Data for analysis.
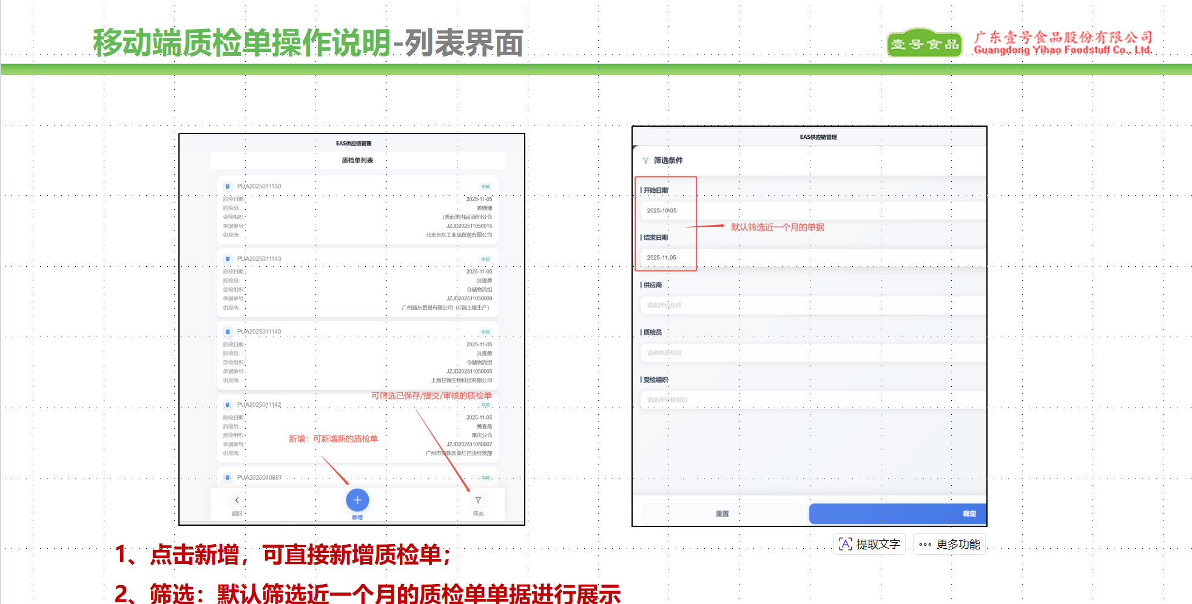Viewport: 1192px width, 604px height.
Task: Click document icon beside PUA2025011150
Action: click(x=227, y=187)
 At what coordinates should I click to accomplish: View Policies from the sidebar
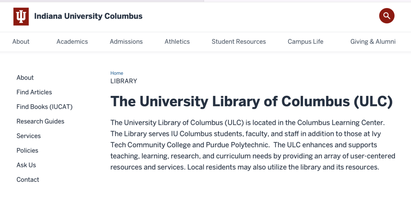point(27,150)
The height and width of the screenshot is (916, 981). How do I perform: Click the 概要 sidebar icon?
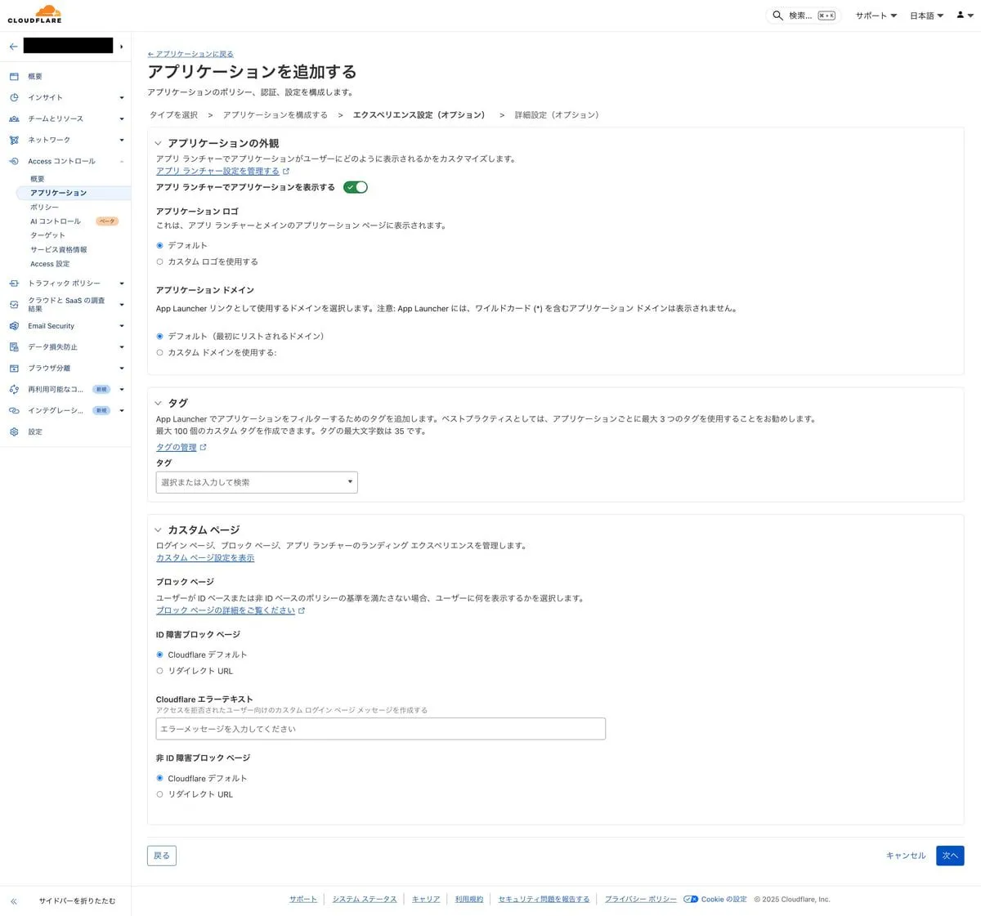click(14, 76)
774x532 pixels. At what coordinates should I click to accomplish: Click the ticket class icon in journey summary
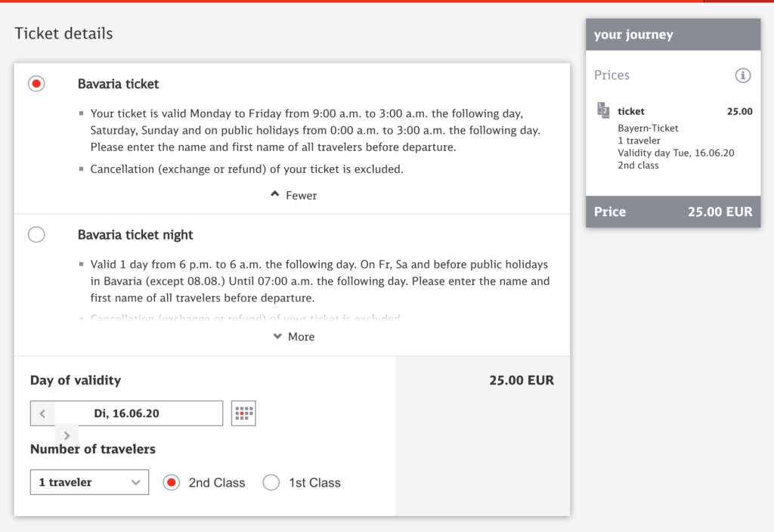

What to work on.
Reproduce the records above exactly, but only from the line containing "At what coordinates should I click to accomplish: View" through the last line, both included, and without any pictures.

Exercise answer.
 At what coordinates should I click to accomplish: View Policies from the sidebar
point(27,150)
The height and width of the screenshot is (916, 981). How do I perform: Click the 概要 sidebar icon?
click(14, 76)
774x532 pixels. At what coordinates should I click to accomplish: Click the ticket class icon in journey summary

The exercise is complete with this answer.